Studio album by Veronica Maggio
- Released: 4 October 2013
- Recorded: 2012–13
- Genre: Pop
- Length: 34:44
- Label: Universal Music AB
- Producer: Salem Al Fakir; Vincent Pontare; Magnus Lidehäll;

Veronica Maggio chronology
| Satan i gatan (2011) | Handen i fickan fast jag bryr mig (2013) | Den första är alltid gratis (2016) |

Singles from Handen i fickan fast jag bryr mig
- "Sergels torg" Released: 20 August 2013;

= Handen i fickan fast jag bryr mig =

Handen i fickan fast jag bryr mig (English: Hand in My Pocket Although I Care) is the fourth studio album released by Swedish singer and songwriter Veronica Maggio. The album was released in Sweden on 4 October 2013 through Universal Music AB. The album peaked at number two in Norway and number one in Sweden.

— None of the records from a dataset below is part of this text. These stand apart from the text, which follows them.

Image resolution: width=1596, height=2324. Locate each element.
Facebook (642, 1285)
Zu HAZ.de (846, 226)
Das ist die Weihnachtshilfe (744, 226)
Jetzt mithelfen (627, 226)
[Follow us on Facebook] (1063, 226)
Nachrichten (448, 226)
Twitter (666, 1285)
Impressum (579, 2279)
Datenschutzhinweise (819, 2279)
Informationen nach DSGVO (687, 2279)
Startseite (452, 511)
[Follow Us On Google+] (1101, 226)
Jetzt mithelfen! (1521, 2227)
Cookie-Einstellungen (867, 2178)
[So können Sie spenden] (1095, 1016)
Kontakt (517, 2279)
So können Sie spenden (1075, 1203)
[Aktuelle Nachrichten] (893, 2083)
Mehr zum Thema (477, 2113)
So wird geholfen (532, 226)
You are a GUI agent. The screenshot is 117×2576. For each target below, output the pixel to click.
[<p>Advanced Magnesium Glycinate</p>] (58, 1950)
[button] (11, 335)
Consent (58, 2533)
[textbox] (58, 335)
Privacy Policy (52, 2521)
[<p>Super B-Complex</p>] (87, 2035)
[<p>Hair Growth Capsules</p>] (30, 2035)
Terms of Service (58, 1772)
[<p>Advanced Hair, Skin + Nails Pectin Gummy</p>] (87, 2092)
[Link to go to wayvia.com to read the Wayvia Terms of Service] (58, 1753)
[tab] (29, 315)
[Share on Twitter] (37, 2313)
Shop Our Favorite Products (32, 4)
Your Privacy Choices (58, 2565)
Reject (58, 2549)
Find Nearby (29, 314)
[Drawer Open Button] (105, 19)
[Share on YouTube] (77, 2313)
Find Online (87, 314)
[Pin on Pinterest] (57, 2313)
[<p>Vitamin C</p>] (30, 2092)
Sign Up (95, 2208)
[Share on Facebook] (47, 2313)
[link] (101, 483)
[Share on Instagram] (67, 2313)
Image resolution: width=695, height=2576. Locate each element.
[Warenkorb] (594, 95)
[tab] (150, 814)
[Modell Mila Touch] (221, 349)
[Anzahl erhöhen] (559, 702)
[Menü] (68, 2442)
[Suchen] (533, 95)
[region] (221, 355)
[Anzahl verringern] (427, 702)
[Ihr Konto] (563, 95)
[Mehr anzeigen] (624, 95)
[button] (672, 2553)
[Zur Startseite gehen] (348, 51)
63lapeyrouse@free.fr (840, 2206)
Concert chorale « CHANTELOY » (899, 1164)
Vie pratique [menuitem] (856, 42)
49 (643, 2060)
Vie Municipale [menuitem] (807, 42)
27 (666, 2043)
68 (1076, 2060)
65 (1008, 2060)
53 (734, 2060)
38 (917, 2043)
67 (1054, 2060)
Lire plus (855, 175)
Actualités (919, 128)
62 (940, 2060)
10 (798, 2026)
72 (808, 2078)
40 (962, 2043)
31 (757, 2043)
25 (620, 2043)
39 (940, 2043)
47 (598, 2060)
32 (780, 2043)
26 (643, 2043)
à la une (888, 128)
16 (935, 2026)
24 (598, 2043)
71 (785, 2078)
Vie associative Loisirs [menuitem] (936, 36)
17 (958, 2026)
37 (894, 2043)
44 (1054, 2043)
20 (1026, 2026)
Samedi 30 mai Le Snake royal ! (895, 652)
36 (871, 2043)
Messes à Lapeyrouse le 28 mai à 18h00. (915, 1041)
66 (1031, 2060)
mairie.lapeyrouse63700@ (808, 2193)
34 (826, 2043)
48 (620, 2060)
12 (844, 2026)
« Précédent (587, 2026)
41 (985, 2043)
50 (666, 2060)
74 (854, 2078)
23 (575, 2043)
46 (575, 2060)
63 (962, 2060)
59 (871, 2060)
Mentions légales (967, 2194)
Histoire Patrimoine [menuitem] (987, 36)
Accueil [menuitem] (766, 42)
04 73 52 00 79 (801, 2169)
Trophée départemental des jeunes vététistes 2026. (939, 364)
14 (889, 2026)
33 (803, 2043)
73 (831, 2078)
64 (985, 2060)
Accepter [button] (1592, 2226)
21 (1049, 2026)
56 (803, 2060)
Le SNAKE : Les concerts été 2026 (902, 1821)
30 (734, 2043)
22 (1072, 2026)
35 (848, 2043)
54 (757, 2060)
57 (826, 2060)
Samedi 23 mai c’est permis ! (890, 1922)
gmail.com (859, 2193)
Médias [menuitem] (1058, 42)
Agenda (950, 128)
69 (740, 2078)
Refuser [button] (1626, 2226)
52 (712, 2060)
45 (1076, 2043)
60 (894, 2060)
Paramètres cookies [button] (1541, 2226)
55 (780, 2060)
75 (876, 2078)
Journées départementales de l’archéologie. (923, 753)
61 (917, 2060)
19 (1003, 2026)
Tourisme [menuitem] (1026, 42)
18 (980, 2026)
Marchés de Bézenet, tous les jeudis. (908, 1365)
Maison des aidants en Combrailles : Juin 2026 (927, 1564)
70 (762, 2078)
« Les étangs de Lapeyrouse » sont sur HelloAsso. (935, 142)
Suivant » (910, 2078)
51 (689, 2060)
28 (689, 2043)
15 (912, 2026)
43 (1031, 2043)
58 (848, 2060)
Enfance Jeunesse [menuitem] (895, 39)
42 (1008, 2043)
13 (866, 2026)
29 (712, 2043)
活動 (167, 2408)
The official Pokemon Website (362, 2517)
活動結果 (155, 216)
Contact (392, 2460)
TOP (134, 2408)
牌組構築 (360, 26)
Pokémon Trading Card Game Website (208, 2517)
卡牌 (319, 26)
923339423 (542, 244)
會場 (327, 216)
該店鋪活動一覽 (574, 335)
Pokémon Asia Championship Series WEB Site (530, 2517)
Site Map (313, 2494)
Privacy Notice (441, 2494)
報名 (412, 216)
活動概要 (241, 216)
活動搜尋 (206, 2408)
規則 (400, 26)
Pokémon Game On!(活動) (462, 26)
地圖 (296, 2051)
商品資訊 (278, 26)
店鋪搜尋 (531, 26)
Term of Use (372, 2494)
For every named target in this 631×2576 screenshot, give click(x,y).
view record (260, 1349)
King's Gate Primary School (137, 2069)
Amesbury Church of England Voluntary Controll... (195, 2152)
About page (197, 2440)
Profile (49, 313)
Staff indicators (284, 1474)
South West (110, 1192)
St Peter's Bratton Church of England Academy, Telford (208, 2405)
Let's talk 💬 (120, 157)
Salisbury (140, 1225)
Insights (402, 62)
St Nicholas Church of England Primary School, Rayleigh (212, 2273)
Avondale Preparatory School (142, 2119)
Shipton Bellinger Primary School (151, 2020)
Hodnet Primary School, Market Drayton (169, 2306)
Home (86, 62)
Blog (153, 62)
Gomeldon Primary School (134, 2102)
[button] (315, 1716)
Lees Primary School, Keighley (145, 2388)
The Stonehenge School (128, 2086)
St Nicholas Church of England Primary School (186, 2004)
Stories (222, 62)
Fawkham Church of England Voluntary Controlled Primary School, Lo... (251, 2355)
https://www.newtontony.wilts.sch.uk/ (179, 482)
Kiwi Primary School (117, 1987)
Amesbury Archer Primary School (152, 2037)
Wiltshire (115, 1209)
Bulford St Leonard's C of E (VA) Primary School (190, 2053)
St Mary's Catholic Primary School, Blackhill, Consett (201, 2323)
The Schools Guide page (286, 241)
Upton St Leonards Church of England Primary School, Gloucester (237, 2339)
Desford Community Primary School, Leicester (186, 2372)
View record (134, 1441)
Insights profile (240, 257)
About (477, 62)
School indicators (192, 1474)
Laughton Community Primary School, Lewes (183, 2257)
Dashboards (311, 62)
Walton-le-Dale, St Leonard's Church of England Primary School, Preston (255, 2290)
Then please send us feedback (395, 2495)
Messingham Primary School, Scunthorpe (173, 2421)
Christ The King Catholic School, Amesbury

The album was produced by Salem Al Fakir, Vincent Pontare and Magnus Lidehäll.

==Singles==
- "Sergels torg" was released as the lead single from the album on 20 August 2013. The song peaked at number six on the Swedish Singles Chart.

==Track listing==

Standard listing
| No. | Title | Writer(s) | Length |
|---|---|---|---|
| 1. | "Sergels torg" (Sergel's Square) | Veronica Maggio; Salem Al Fakir; Magnus Lidehäll; Vincent Pontare; | 3:46 |
| 2. | "Jag lovar" (I Promise) | Maggio; Al Fakir; Lidehäll; Pontare; | 3:29 |
| 3. | "Hela huset" (feat. Håkan Hellström) (The Whole House) | Maggio; Al Fakir; Lidehäll; Pontare; | 3:33 |
| 4. | "Va kvar" (Remain) | Maggio; Al Fakir; Lidehäll; Pontare; | 2:53 |
| 5. | "Låtsas som det regnar" (Pretend It's Raining) | Maggio; Al Fakir; Lidehäll; Pontare; | 3:17 |
| 6. | "Hädanefter" (Hereafter) | Maggio; Al Fakir; Lidehäll; Pontare; | 3:32 |
| 7. | "Trädgården en fredag" (Trädgården One Friday) | Maggio; Pontare; Christian Walz; Stefan Olsson; | 3:09 |
| 8. | "Dallas" | Maggio; Al Fakir; Lidehäll; Pontare; | 3:49 |
| 9. | "Bas gillar hörn" (Bass Likes Corners) | Maggio; Al Fakir; Lidehäll; Pontare; | 3:41 |
| 10. | "I min bil" (In My Car) | Maggio; Al Fakir; Lidehäll; Pontare; | 3:34 |

Spotify Bonus Track
| No. | Title | Length |
|---|---|---|
| 11. | "Mörkt" (Dark) | 4:20 |

iTunes Bonus Track
| No. | Title | Length |
|---|---|---|
| 11. | "Riviera" | 3:03 |

==Charts==

===Weekly charts===

| Chart (2013) | Peak position |
|---|---|
| Norwegian Albums (VG-lista) | 2 |
| Swedish Albums (Sverigetopplistan) | 1 |
| Finnish Albums (Suomen virallinen lista) | 33 |

===Year-end charts===

| Chart | Year | Position |
|---|---|---|
| Swedish Albums (Sverigetopplistan) | 2013 | 5 |
| Swedish Albums (Sverigetopplistan) | 2014 | 4 |
| Swedish Albums (Sverigetopplistan) | 2015 | 22 |
| Swedish Albums (Sverigetopplistan) | 2016 | 40 |
| Swedish Albums (Sverigetopplistan) | 2017 | 50 |
| Swedish Albums (Sverigetopplistan) | 2018 | 53 |
| Swedish Albums (Sverigetopplistan) | 2019 | 34 |
| Swedish Albums (Sverigetopplistan) | 2020 | 43 |
| Swedish Albums (Sverigetopplistan) | 2021 | 40 |
| Swedish Albums (Sverigetopplistan) | 2022 | 26 |
| Swedish Albums (Sverigetopplistan) | 2023 | 5 |
| Swedish Albums (Sverigetopplistan) | 2024 | 7 |
| Swedish Albums (Sverigetopplistan) | 2025 | 7 |

==Release history==

| Region | Date | Format | Label |
|---|---|---|---|
| Sweden | 20 August 2013 | Digital download, CD | Universal Music AB |

==Notes==
1."Trädgården" translates to "The Garden", but the song is referring specifically to the nightclub Trädgården in Stockholm.